A couple who defaulted on their £500,000 mortgage have failed to convince the High Court that the loan is unenforceable by reason of the lender’s failure to comply with the safeguards contained within the Consumer Credit Act 1974. The Court rejected the householders’ plea that the bank’s agreement to capitalise their arrears had resulted in the loan agreement becoming regulated under the Act.

The couple’s home was valued at £900,000 when they mortgaged it. After they fell into repayment arrears, the bank had agreed to add unpaid interest to the capital sum secured on the property. It was submitted that this resulted in the loan falling under the aegis of the Act and triggered obligations on the bank relating to the form of regulated credit agreements and the service of default notices. The couple argued that the bank’s failures to meet such requirements were incapable of being remedied with the consequence that the mortgage security was rendered worthless and the entire loan was irrecoverable.

In dismissing those arguments, the Court accepted the bank’s submissions that the capitalisation agreement had not resulted in any further cash or other funds being provided to the borrowers. It was merely a rescheduling of the existing payment obligations and did not constitute the provision of a cash loan within the meaning of the Act. The Court also dismissed the couple’s argument that the bank had given up any right to pursue the mortgage debt by taking the step of ‘securitising’ the loan and assigning it to a third party.

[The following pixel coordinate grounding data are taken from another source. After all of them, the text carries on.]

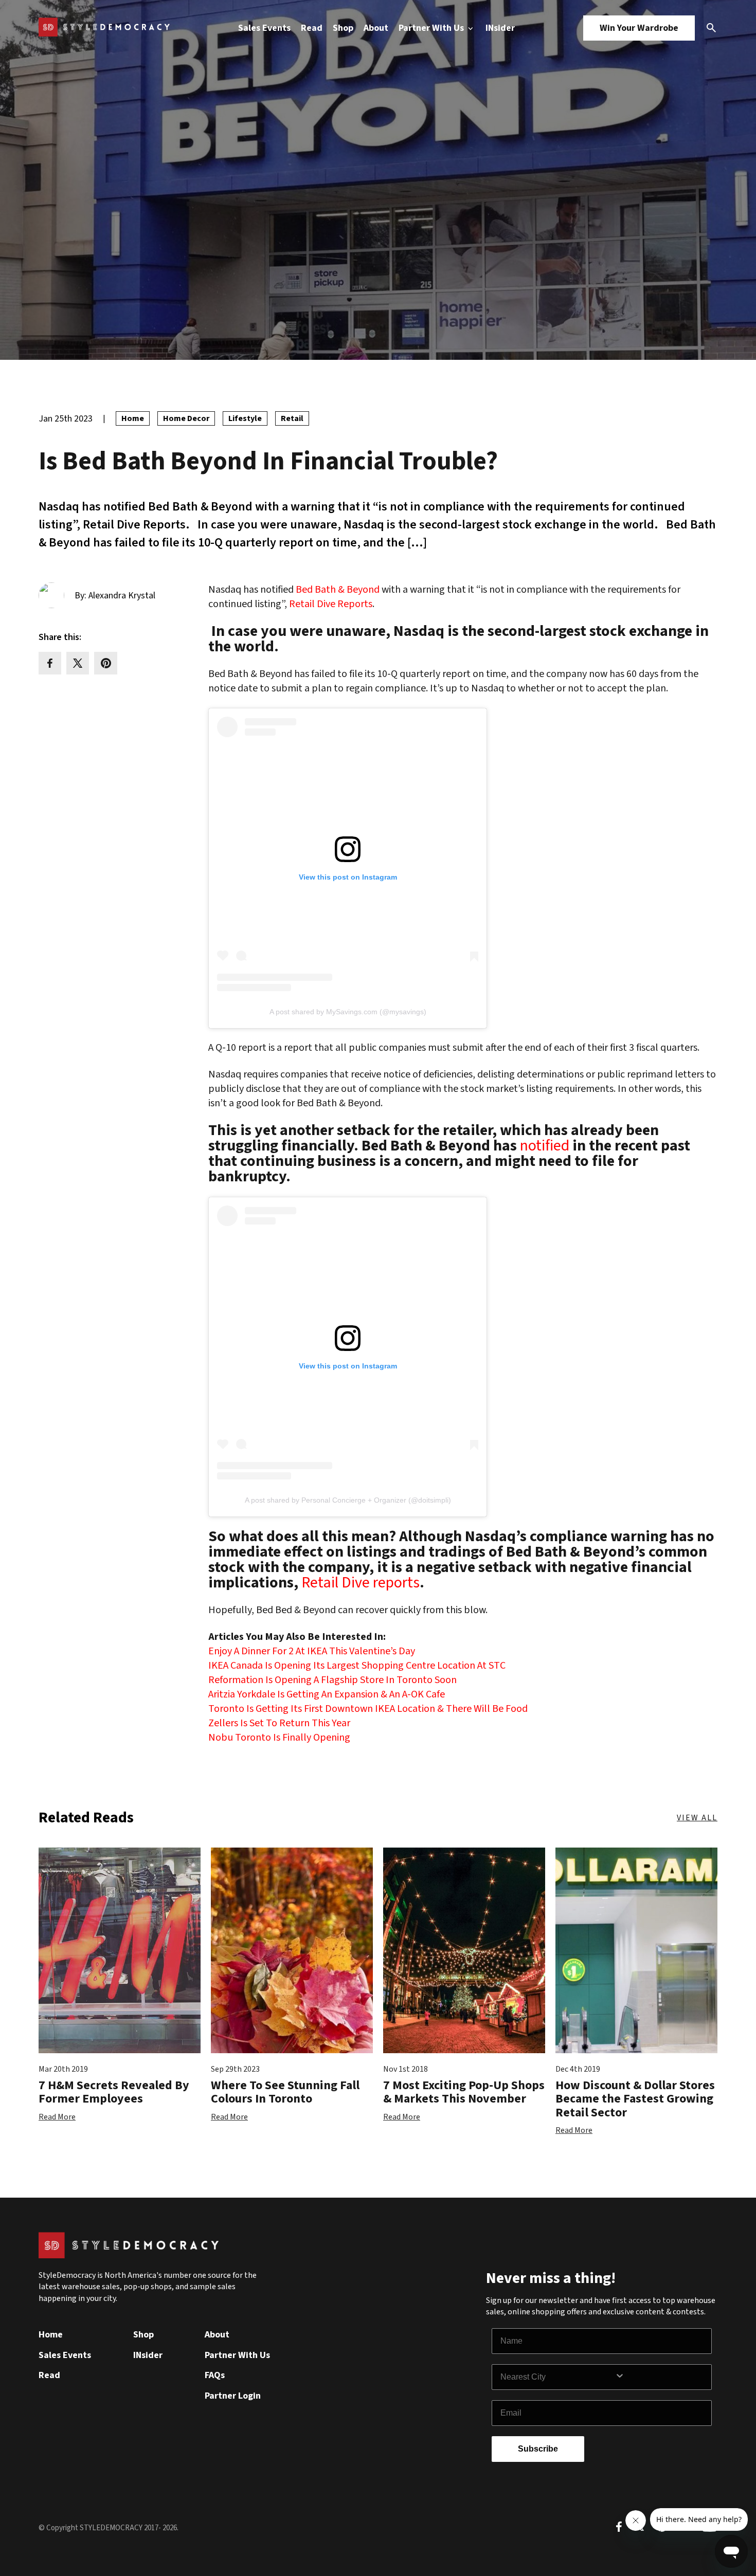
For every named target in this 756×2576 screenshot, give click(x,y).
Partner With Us (432, 28)
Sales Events (264, 28)
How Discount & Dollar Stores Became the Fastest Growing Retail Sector (635, 2099)
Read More (57, 2117)
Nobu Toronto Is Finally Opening (279, 1737)
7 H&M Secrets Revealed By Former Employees (114, 2092)
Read (311, 28)
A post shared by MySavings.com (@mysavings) (347, 1012)
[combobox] (557, 2377)
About (376, 28)
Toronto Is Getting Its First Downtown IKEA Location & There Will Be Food (368, 1709)
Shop (343, 28)
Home (51, 2334)
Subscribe (538, 2448)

However, a further argument remains to be decided. The couple argue that the bank treated them unfairly in refusing to further accommodate them when they were unable to keep up the repayments. They claim that a ‘reasonable lender’ would have been prepared to do more to help them and that the securitisation of the loan may have had a causative effect on the bank’s refusal of assistance that it was not contractually obliged to give. Those issues will be determined at a further court hearing.